**WHAT IS BEING ASKED**
When you write out the records, keep every word exact and drop the pictures.
--- START ---
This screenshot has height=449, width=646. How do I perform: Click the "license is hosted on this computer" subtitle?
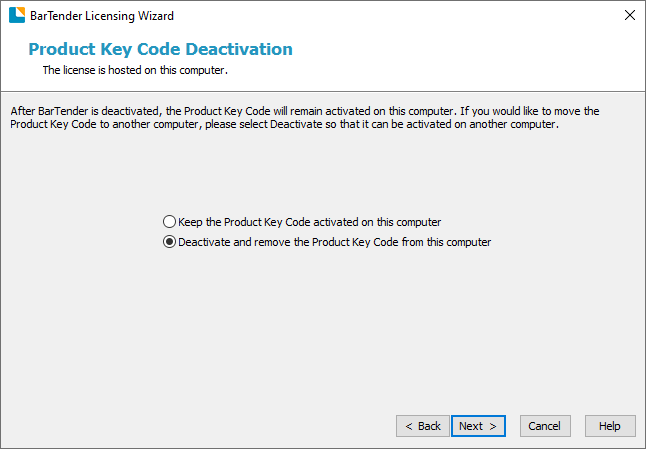(135, 71)
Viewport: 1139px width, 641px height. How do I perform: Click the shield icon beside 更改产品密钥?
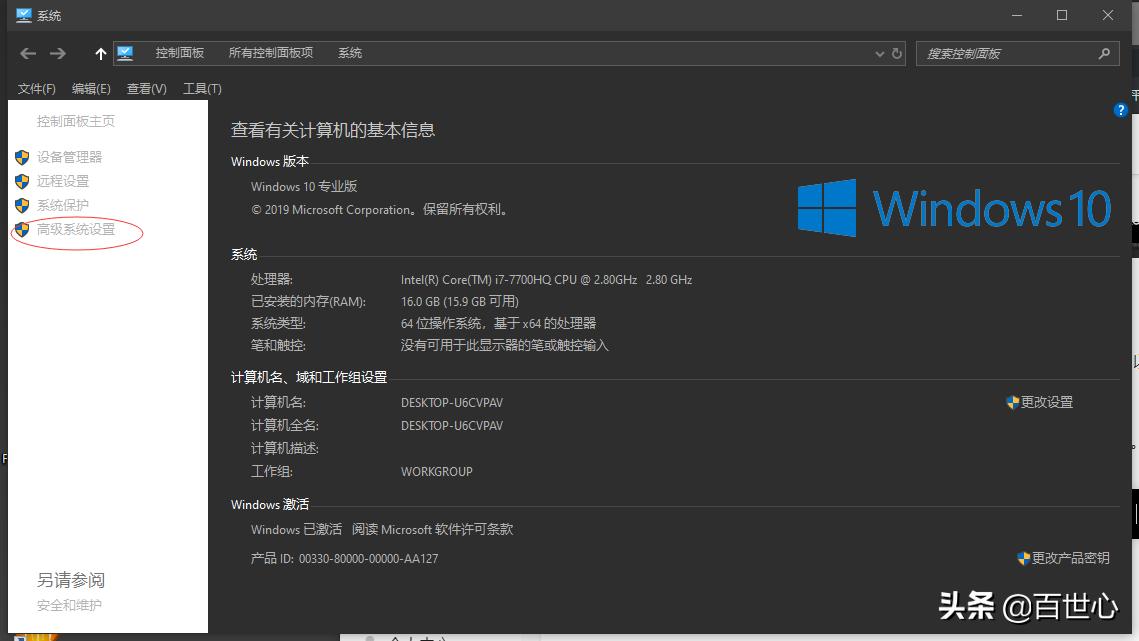coord(1021,558)
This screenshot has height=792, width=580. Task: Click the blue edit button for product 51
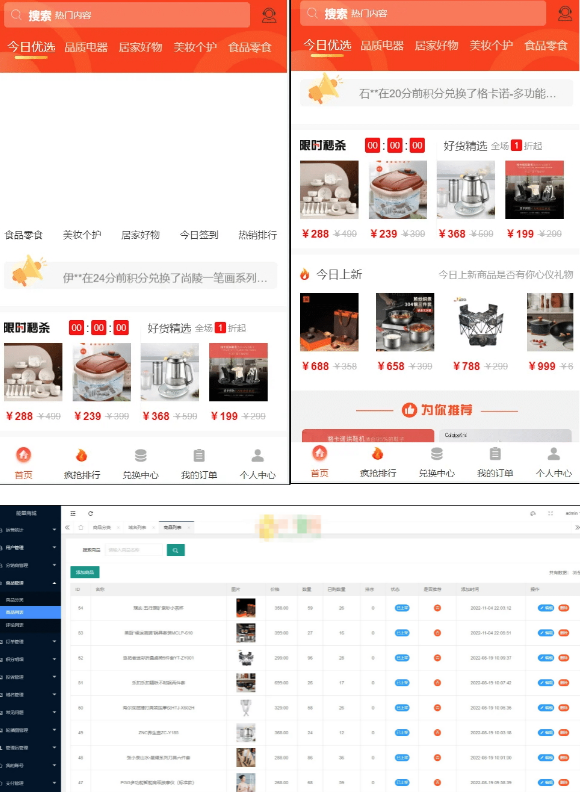click(x=546, y=683)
--- END ---
**REPLY TO THE TASK**
This screenshot has height=449, width=646. How do I perform: Click the "license is hosted on this computer" subtitle?
(135, 71)
Viewport: 1139px width, 641px height. How do I perform: Click the shield icon beside 更改产品密钥?
coord(1021,558)
This screenshot has height=792, width=580. Task: Click the blue edit button for product 51
click(x=546, y=683)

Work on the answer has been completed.